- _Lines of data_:
——

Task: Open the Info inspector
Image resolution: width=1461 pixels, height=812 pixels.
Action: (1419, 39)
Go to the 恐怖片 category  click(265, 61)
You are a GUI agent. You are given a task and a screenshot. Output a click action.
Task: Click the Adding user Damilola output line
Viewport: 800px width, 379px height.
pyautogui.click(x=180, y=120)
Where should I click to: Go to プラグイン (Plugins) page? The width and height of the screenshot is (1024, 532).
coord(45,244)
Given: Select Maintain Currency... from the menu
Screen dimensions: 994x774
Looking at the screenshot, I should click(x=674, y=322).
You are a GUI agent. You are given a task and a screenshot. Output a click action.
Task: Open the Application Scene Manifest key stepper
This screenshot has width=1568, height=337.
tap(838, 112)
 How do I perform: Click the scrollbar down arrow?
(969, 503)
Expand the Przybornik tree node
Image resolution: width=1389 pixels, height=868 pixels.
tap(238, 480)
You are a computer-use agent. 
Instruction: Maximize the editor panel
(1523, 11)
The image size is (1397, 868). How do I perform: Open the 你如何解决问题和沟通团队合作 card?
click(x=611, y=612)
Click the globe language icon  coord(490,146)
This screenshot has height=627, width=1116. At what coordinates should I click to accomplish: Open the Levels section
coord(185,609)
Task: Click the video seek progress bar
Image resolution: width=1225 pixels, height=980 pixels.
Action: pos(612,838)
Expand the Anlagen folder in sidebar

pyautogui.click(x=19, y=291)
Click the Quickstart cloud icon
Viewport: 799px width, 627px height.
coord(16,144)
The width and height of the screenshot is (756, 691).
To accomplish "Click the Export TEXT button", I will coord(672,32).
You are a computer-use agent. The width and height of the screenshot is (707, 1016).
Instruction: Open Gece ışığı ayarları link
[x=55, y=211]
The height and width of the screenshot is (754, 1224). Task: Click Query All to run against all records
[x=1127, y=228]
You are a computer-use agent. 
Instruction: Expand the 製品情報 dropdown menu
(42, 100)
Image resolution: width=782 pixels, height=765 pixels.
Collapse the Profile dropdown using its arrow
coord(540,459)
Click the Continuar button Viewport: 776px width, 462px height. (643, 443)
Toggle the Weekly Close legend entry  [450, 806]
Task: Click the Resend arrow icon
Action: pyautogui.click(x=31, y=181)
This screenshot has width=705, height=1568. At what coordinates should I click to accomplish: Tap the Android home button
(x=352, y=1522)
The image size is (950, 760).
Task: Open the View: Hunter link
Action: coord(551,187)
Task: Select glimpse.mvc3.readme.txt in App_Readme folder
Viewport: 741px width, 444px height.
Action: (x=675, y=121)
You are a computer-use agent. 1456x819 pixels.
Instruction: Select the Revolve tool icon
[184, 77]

——

Update the items above by replacing each "Instruction" with "Command", keeping everything else the same.

Task: Open the Info inspector
Image resolution: width=1461 pixels, height=812 pixels.
Action: (1419, 39)
Go to the 恐怖片 category  click(265, 61)
You are a GUI agent. You are given a task and a screenshot. Output a click action.
Task: Click the Adding user Damilola output line
Viewport: 800px width, 379px height.
pyautogui.click(x=180, y=120)
Where should I click to: Go to プラグイン (Plugins) page? The width and height of the screenshot is (1024, 532).
coord(45,244)
Given: Select Maintain Currency... from the menu
Screen dimensions: 994x774
Looking at the screenshot, I should click(x=674, y=322).
You are a GUI agent. You are given a task and a screenshot. Output a click action.
Task: Open the Application Scene Manifest key stepper
This screenshot has width=1568, height=337.
tap(838, 112)
 How do I perform: Click the scrollbar down arrow?
(969, 503)
Expand the Przybornik tree node
Image resolution: width=1389 pixels, height=868 pixels.
tap(238, 480)
You are a computer-use agent. 
Command: Maximize the editor panel
(1523, 11)
The image size is (1397, 868). How do I perform: Open the 你如何解决问题和沟通团队合作 card?
click(x=611, y=612)
Click the globe language icon  coord(490,146)
This screenshot has height=627, width=1116. At what coordinates should I click to accomplish: Open the Levels section
coord(185,609)
Task: Click the video seek progress bar
Image resolution: width=1225 pixels, height=980 pixels.
Action: pos(612,838)
Expand the Anlagen folder in sidebar

pyautogui.click(x=19, y=291)
Click the Quickstart cloud icon
Viewport: 799px width, 627px height.
coord(16,144)
The width and height of the screenshot is (756, 691).
To accomplish "Click the Export TEXT button", I will coord(672,32).
You are a computer-use agent. The width and height of the screenshot is (707, 1016).
Command: Open Gece ışığı ayarları link
[x=55, y=211]
The height and width of the screenshot is (754, 1224). Task: Click Query All to run against all records
[x=1127, y=228]
You are a computer-use agent. 
Command: Expand the 製品情報 dropdown menu
(42, 100)
Image resolution: width=782 pixels, height=765 pixels.
Collapse the Profile dropdown using its arrow
coord(540,459)
Click the Continuar button Viewport: 776px width, 462px height. (643, 443)
Toggle the Weekly Close legend entry  [450, 806]
Task: Click the Resend arrow icon
Action: pyautogui.click(x=31, y=181)
This screenshot has width=705, height=1568. At what coordinates should I click to accomplish: Tap the Android home button
(x=352, y=1522)
The image size is (950, 760).
Task: Open the View: Hunter link
Action: coord(551,187)
Task: Select glimpse.mvc3.readme.txt in App_Readme folder
Viewport: 741px width, 444px height.
Action: (x=675, y=121)
You are a computer-use agent. 1456x819 pixels.
Command: Select the Revolve tool icon
[184, 77]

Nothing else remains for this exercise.